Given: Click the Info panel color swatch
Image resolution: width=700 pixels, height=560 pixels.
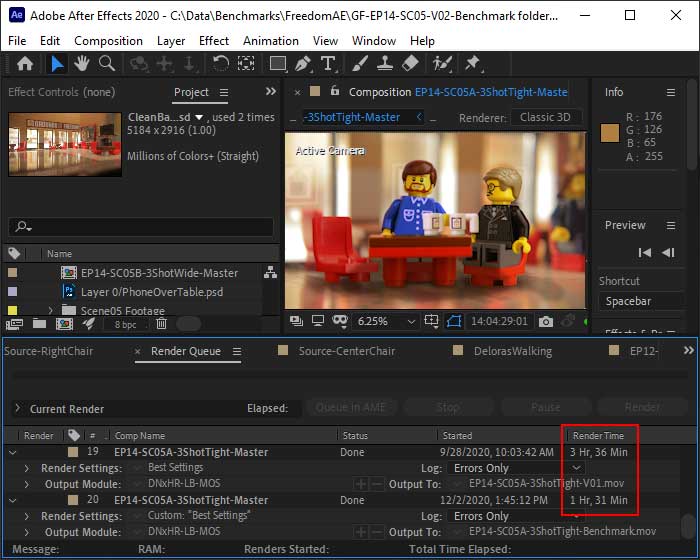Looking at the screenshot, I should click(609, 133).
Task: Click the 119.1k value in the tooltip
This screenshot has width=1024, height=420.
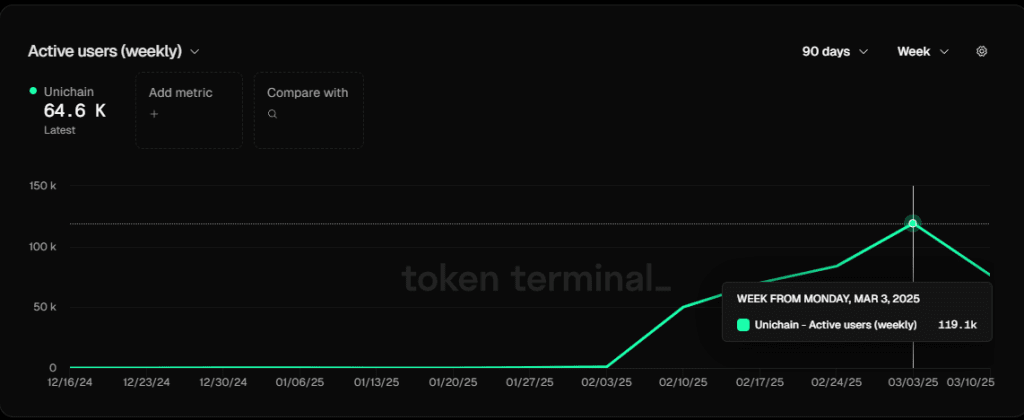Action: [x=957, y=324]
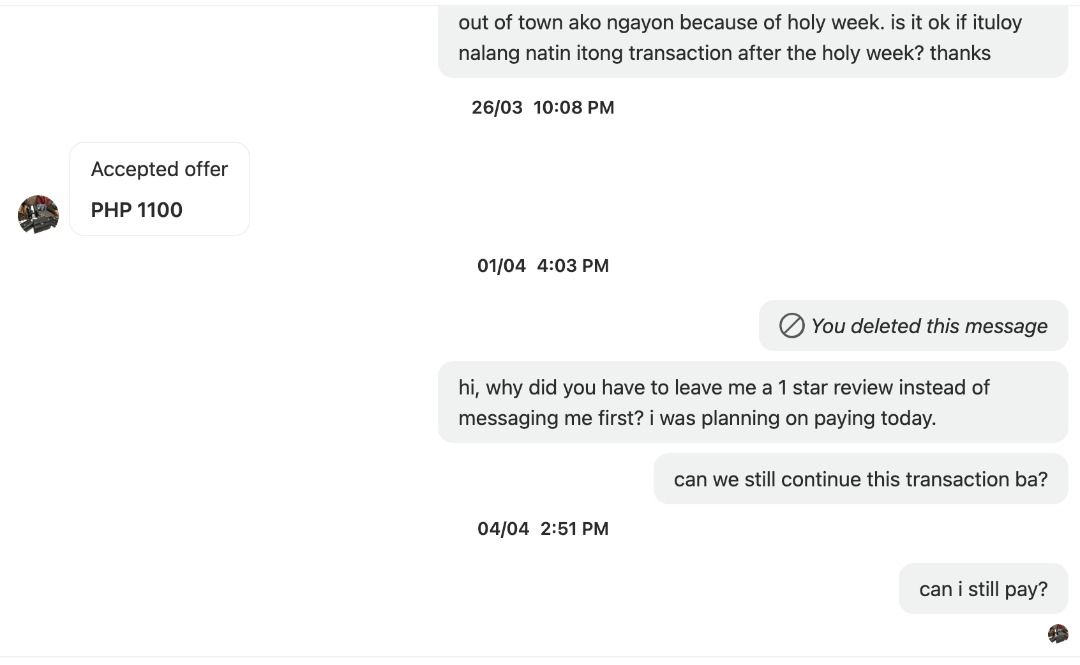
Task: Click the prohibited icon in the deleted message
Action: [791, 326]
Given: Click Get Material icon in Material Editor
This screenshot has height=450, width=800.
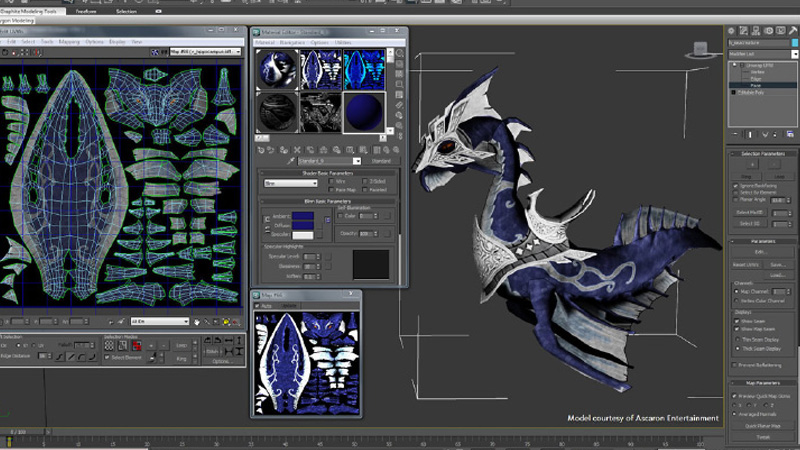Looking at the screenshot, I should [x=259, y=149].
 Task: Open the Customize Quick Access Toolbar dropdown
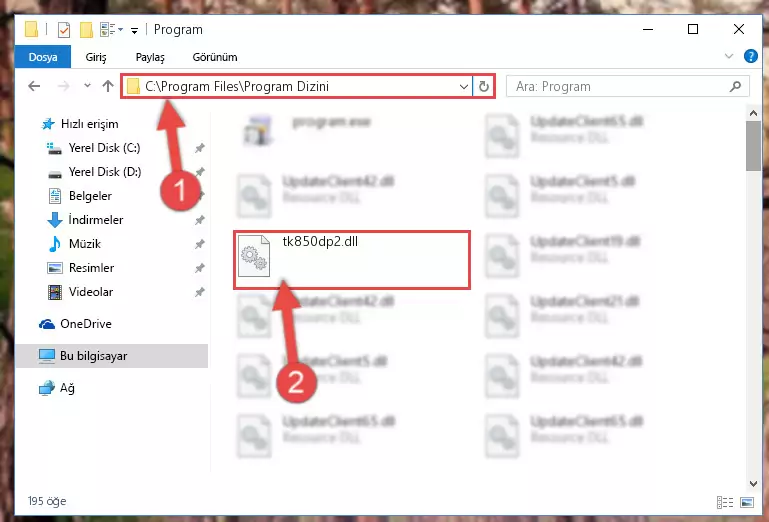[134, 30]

* * *

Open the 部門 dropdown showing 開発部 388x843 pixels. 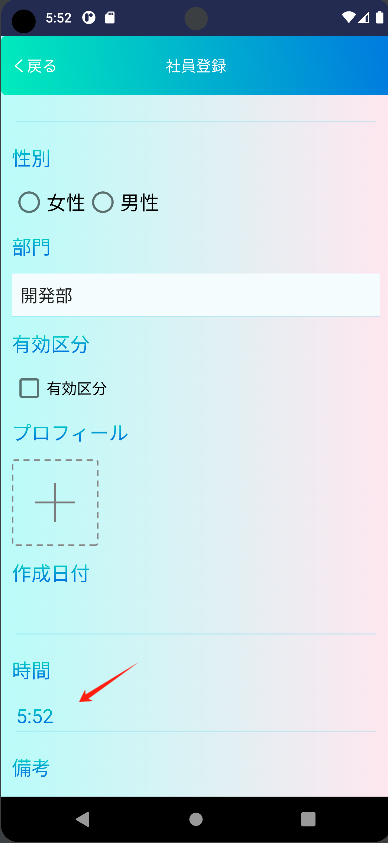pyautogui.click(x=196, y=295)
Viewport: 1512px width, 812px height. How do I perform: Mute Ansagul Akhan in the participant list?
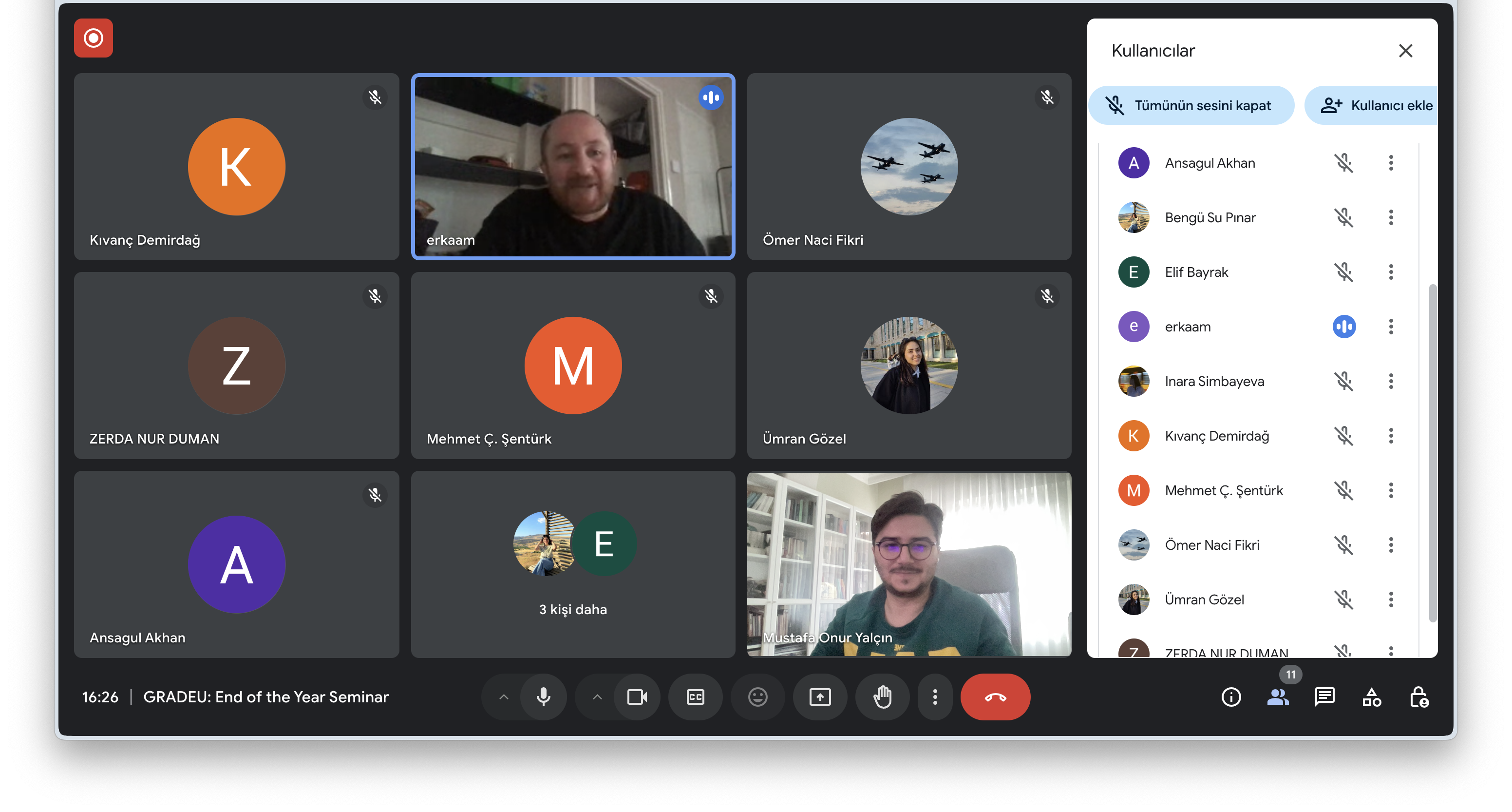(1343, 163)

▶ [DIRECTIONS]: Scale the material between the lines holding "Viewport: 1512px width, 812px" and "(1343, 163)", inclusive: rewrite every line, requests included, and multiply each coordinate in the answers by 1.45, rounding to whole numbers with halves going up. Give only these lines and leave the pictures out.

▶ [TASK RESULT]:
Viewport: 1512px width, 812px height. How do I perform: Mute Ansagul Akhan in the participant list?
(1947, 236)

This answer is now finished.